Edited 10/5/2006 4:54 pm ET by newbuilder

(post #102335, reply #5 of 10)

It wasn't all that clearly stated, that's why I asked. I don't answer questions until they seem clear to me.

You admittedly have adisorganized system of building, attacking iussues as they come up instead of planning ahead. Remember that dioscussion we had a couple of months ago about having a good set of plans which you explained weere not necessary?

One of the points was that incomplete planning will result in wasted expense later. You are coming up against that now.

Anyway, as the doors adress decks, we always have the deck finish elevation about 4 to 4-1/2" lower than the interior floor. Weather is the reason. I'm not sure, but you may have code restrictions ( I know some places in the south do - and maybe CA is one also) that require no noticeable difference in finished surface elevations from interior to exterior.
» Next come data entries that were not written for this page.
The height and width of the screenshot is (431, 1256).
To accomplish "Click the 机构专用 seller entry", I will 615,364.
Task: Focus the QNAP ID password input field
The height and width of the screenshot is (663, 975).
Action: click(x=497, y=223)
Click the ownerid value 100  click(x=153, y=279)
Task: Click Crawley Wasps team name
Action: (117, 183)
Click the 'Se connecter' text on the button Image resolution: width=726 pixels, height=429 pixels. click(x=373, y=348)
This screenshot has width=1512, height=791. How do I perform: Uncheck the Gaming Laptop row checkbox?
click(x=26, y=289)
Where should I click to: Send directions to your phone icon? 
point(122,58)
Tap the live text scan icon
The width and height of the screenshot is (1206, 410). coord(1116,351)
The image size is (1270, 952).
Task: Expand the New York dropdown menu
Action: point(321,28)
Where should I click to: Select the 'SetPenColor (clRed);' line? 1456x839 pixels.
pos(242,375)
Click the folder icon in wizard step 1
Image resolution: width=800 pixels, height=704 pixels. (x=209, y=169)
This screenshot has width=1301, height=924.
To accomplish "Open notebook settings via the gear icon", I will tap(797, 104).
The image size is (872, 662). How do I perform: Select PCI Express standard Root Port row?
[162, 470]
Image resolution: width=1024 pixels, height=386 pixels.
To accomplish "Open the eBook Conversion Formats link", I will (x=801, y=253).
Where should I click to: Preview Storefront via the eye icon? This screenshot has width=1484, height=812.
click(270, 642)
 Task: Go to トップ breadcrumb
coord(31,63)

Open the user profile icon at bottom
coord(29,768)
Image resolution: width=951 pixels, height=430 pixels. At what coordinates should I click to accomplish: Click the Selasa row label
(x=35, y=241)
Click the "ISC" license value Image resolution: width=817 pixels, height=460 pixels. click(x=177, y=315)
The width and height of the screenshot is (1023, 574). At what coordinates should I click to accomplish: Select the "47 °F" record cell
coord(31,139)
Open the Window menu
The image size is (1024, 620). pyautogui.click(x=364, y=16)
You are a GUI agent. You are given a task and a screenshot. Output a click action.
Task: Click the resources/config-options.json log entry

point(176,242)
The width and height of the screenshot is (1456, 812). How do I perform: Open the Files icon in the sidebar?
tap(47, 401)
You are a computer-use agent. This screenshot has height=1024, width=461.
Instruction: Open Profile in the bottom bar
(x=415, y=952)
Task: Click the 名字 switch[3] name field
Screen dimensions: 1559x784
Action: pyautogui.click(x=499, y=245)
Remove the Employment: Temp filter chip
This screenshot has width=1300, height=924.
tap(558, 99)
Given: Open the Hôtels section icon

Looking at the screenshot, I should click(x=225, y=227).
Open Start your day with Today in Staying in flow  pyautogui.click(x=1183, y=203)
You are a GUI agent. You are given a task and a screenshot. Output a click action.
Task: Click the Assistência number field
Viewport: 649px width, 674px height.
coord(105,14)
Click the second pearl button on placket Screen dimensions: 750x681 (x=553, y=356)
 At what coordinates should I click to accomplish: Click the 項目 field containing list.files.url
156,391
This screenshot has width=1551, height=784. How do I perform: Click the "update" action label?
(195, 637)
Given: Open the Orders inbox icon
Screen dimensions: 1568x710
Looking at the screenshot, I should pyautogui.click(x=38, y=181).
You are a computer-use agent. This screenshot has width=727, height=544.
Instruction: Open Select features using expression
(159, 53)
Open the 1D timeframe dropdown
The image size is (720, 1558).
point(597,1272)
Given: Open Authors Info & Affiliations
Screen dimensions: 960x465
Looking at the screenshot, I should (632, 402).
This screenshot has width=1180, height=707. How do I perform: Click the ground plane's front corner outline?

As regards interior elevations and floors, if you have no idea how they will be finished, you may need to hold the door thres to the highest likely necessary when you install. That can mean a higher step-over curb to walk through - a trip hazard, or a need to re-install the door later when you make up your mind....

I ramble -
original Q - no, there is no formula when the HO can't make up their minds what the finished flooring will be. That is why we need a plan when we start building.

 

 


Welcome to the
Taunton University of
Knowledge FHB Campus at Breaktime.
 where ...
Excellence is its own reward!

 

 

Oh Well,

We did the best we could...

(post #102335, reply #3 of 10)

I would not install the doors untill I knew what the finnish flooring will be. I have run into problems before when a customer changed their mind to hardwood after doors were already set. At the very least I would set the doors up enough to clear the thickest finnish floor you are considering. Easier to fill in threshold a little than trim doors, especially steel doors with a built in weatherstrip.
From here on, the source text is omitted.